Challenge:
Answer these questions using the text on the Statue of Liberty below.
(a) Who hosted the dinner party where a monument from France was proposed?
(b) What was Frederic Auguste Bartholdi's profession?
(c) On what date was Emma Lazarus born?

What is more American than the Statue of Liberty, you say. The immortal words of Emma Lazarus which are fastened to the base of the statue give it its eternal message. So you may say, but the reality of the Statue and the words of Emma Lazarus are not quite what we popularly believe.

The Statue of Liberty was a project totally conceived by the French people as a token of their admiration of the American democratic way of life. The poem of Emma Lazarus was a later composition that was only indirectly related to the Statue of Liberty.

The Statue was conceived by French intellects who had envied the America style of life. Whereas America had won its liberty from Britain, France had seen revolutions that produced corrupt governments and despots. One night a man named Edouard Rene Lefebvre di Laboulaye gave a large dinner party in his home. He was a politician, historian, and a law professor who envied the American democracy that assured liberty and equal rights to all. He remarked that since the individuals of France and America had much in common, it would only be appropriate for the citizens of France to give them a monument as a token of their common bond. This would show the rulers of France the desires of the French people.

One of his guests was Frederic Auguste Bartholdi, a sculptor. He listened enraptured to di Laboulaye's words and they entered Bartholdi's heart and took root. The Statue of Liberty came to fruition as a result of Bartholdi inspiration. But how it came to be is a story which is beyond the scope of this article.

* * *

Emma Lazarus was born on July 22, 1849 to Moses and Hettie Lazarus. Moses traced his ancestory back to the Spanish S'fardim that had come to America generations earlier; Hettie's family were Ashkanizi, and came to the shores of America in the 1700's.

Dataset extract:
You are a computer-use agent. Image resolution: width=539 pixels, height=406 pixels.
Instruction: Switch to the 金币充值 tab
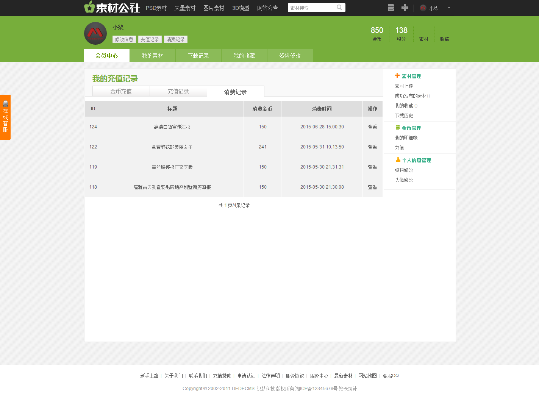pos(121,91)
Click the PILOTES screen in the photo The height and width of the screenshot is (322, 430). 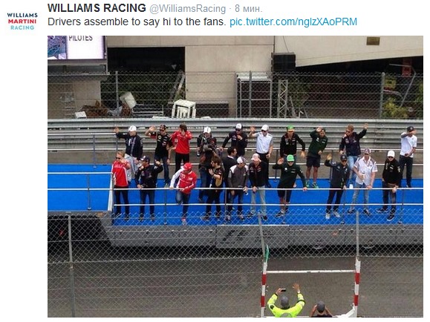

Solution below:
(a) Edouard Rene Lefebvre di Laboulaye
(b) He was a sculptor.
(c) July 22, 1849